DBT Incremental Processing in Practice


What Is Incremental Processing

Tables in a data warehouse are typically updated in one of two ways:

  • Full refresh: Recompute the entire table from scratch each time. Simple and reliable for small datasets, but costly for large ones — a table with 100 million order rows requires scanning all data on every refresh.
  • Incremental processing: Process only "new or changed" data and merge the results into the existing table. The first run is a full load; subsequent runs process only the incremental data, which is much faster.

dbt's incremental materialization is the implementation of incremental processing. Its core logic is:

First run (is_incremental() = false) → CREATE TABLE AS SELECT (full load) Subsequent runs (is_incremental() = true) → Query only new data, merge into existing table

How does is_incremental() determine "first" vs "subsequent"?

• _Problem 1_
Please rewrite the entries from the line with "2 курс - Биостатистика, ОЗ (147, 510)" to the line with "[Search] (1248, 61)", replacing "Screenshot" with "Image" and keeping everything else unchanged. Omit the pictures.
The text on dbt incremental processing and the entries below are unrelated material.

• _Records for this exercise_

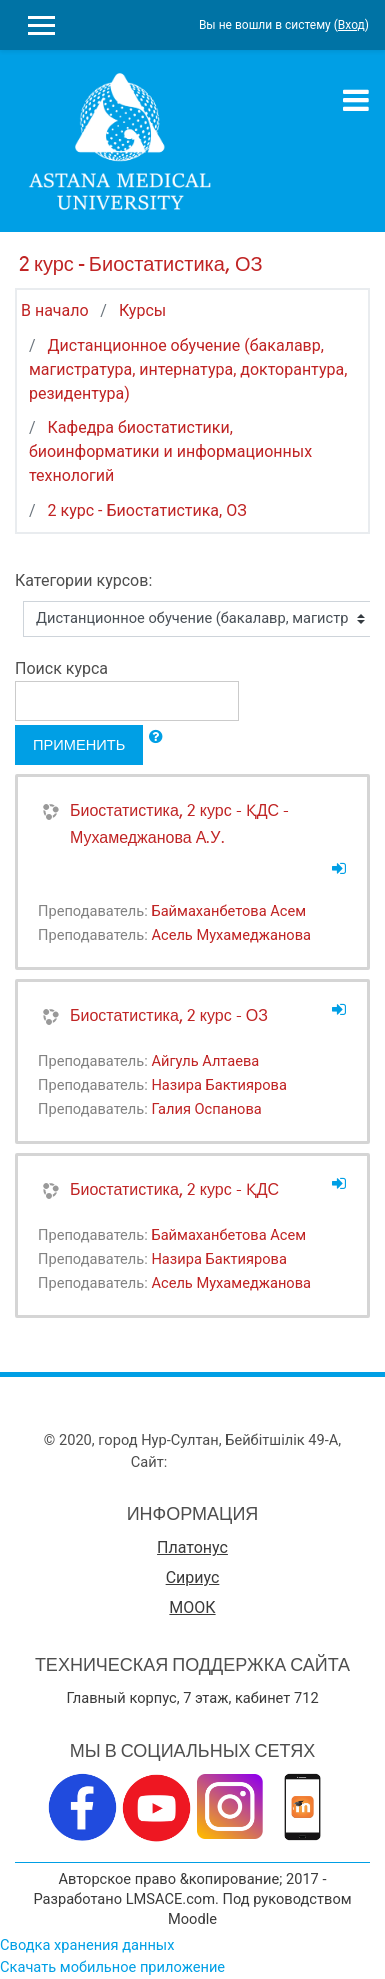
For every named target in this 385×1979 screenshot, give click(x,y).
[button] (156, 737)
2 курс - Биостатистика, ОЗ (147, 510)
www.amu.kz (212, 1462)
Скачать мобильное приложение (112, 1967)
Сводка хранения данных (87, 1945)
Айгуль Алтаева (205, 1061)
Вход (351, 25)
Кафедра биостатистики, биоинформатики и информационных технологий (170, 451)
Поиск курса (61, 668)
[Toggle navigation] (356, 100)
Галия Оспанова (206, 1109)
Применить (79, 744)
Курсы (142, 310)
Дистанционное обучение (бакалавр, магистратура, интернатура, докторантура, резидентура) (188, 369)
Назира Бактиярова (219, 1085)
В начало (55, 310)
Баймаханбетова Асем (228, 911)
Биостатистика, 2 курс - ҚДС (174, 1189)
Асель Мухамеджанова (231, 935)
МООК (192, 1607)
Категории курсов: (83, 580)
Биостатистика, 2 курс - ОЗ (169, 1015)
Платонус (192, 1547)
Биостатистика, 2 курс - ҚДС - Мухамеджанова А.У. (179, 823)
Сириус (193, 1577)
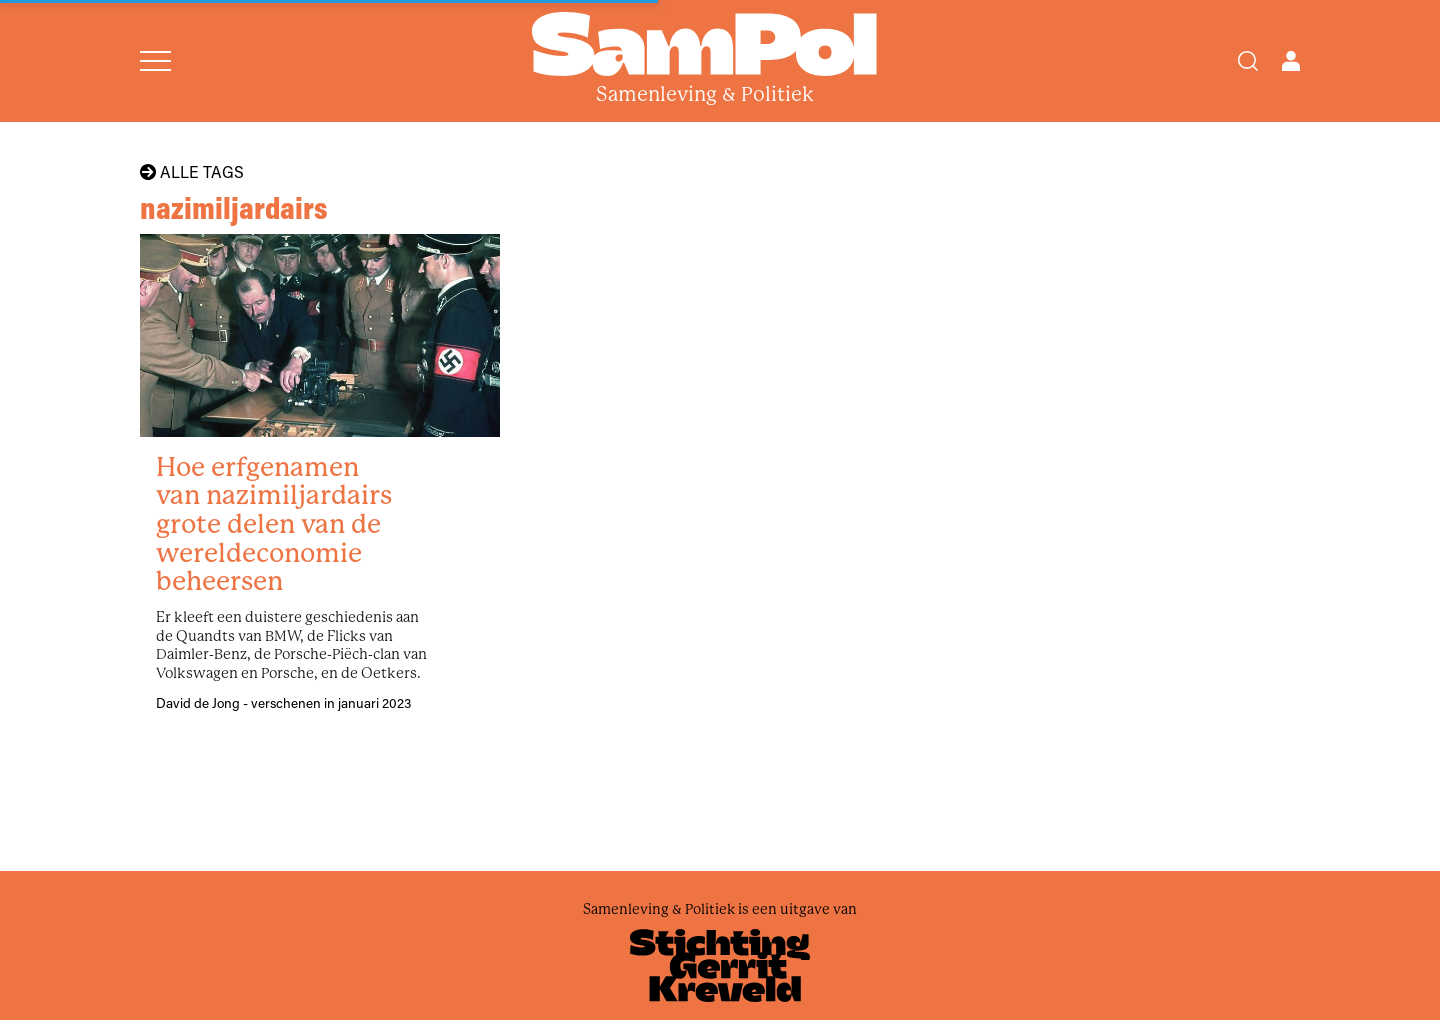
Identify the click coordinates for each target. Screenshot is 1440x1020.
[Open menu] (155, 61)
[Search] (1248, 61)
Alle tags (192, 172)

==

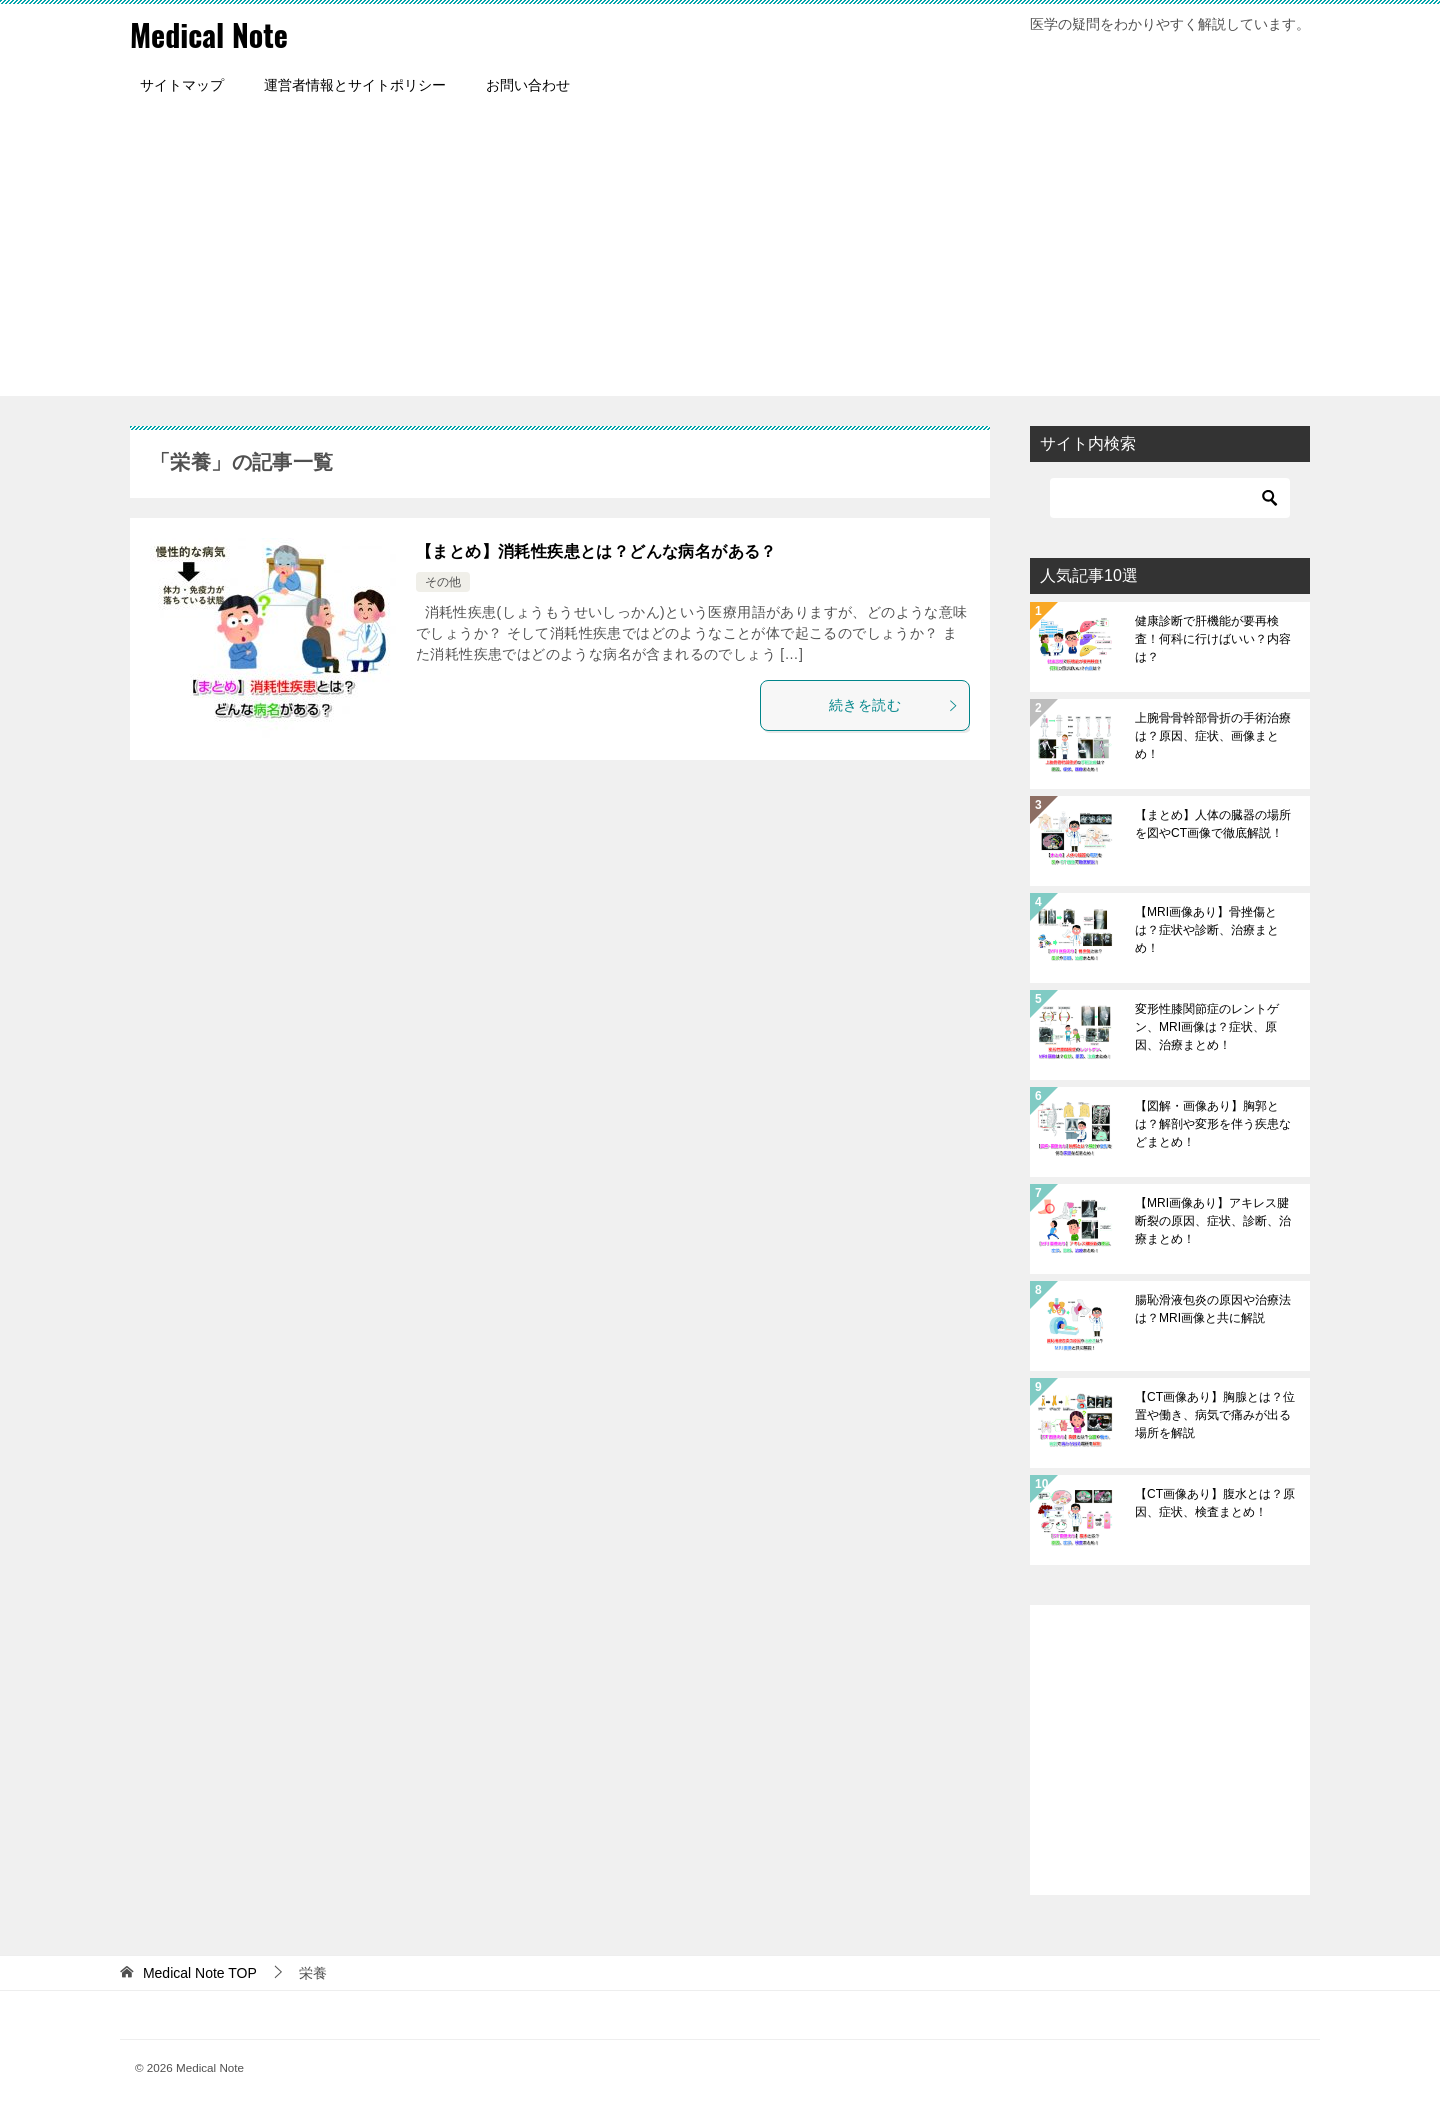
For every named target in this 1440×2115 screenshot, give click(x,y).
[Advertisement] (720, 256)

• _Problem 2_
Copy the text on dbt incremental processing from "What Is Incremental" to "on every refresh.".

• _Exercise solution 1_
2 курс - Биостатистика, ОЗ (147, 510)
www.amu.kz (212, 1462)
Скачать мобильное приложение (112, 1967)
Сводка хранения данных (87, 1945)
Айгуль Алтаева (205, 1061)
Вход (351, 25)
Кафедра биостатистики, биоинформатики и информационных технологий (170, 451)
Поиск курса (61, 668)
[Toggle navigation] (356, 100)
Галия Оспанова (206, 1109)
Применить (79, 744)
Курсы (142, 310)
Дистанционное обучение (бакалавр, магистратура, интернатура, докторантура, резидентура) (188, 369)
Назира Бактиярова (219, 1085)
В начало (55, 310)
Баймаханбетова Асем (228, 911)
Биостатистика, 2 курс - ҚДС (174, 1189)
Асель Мухамеджанова (231, 935)
МООК (192, 1607)
Категории курсов: (83, 580)
Биостатистика, 2 курс - ОЗ (169, 1015)
Платонус (192, 1547)
Биостатистика, 2 курс - ҚДС - Мухамеджанова А.У. (179, 823)
Сириус (193, 1577)
Identify the click coordinates for each target. Image is 1440x1020.
[Open menu] (155, 61)
[Search] (1248, 61)

• _Exercise solution 2_
What Is Incremental Processing

Tables in a data warehouse are typically updated in one of two ways:

  • Full refresh: Recompute the entire table from scratch each time. Simple and reliable for small datasets, but costly for large ones — a table with 100 million order rows requires scanning all data on every refresh.